- [Task goal] Reproduce the lines below word for word, from the line containing "The height and width of the screenshot is (609, 945)." through the final line, with both ends included.

--- START ---

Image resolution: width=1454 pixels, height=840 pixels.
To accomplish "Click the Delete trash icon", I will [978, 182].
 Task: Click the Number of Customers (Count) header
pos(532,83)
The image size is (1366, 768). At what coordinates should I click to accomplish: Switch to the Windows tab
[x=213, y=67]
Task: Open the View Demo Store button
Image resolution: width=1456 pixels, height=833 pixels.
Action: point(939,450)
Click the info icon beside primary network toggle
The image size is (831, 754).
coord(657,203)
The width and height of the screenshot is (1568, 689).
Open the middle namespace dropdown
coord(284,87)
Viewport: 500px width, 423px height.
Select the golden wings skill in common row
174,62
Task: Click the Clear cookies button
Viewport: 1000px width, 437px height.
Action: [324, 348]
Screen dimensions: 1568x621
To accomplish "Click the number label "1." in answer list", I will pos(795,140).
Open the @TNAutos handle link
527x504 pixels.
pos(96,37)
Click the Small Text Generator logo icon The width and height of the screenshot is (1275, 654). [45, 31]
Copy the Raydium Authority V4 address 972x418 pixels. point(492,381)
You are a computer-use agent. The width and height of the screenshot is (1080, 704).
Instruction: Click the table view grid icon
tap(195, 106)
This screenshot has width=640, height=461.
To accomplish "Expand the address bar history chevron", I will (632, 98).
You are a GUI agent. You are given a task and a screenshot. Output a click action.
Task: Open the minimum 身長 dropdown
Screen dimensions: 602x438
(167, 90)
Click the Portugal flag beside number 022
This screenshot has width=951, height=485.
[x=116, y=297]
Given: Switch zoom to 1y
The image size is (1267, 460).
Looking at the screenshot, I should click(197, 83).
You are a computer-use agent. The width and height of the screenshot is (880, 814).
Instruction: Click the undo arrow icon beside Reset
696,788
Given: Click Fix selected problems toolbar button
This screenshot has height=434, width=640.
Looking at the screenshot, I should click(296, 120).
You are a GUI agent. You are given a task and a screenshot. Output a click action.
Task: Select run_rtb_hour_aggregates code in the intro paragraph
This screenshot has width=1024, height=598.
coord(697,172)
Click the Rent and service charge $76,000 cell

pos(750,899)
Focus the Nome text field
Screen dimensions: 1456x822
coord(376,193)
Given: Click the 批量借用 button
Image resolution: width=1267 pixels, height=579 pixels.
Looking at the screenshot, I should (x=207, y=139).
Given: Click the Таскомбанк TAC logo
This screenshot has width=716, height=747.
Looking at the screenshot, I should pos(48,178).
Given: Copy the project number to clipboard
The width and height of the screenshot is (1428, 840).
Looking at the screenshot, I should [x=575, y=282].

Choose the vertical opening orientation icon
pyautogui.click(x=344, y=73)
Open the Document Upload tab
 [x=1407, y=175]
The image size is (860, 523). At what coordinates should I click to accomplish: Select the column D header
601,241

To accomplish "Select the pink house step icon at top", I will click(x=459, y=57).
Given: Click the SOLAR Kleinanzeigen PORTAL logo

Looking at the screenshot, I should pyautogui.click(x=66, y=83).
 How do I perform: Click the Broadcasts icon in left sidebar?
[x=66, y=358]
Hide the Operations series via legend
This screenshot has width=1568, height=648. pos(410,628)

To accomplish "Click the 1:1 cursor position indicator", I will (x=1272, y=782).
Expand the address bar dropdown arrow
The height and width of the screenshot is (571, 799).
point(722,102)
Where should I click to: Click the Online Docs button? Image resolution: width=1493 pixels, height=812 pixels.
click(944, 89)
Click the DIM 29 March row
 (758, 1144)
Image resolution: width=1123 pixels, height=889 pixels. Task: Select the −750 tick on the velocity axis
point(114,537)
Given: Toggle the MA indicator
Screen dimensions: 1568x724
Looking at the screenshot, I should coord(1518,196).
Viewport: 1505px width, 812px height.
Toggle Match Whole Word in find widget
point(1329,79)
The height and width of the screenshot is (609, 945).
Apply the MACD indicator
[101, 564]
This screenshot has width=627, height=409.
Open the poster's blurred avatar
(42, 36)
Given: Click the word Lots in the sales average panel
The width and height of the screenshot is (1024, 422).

--- END ---

- [Response to the exercise]
The height and width of the screenshot is (609, 945).
Apply the MACD indicator
[101, 564]
This screenshot has width=627, height=409.
Open the poster's blurred avatar
(42, 36)
Given: Click the word Lots in the sales average panel
The width and height of the screenshot is (1024, 422).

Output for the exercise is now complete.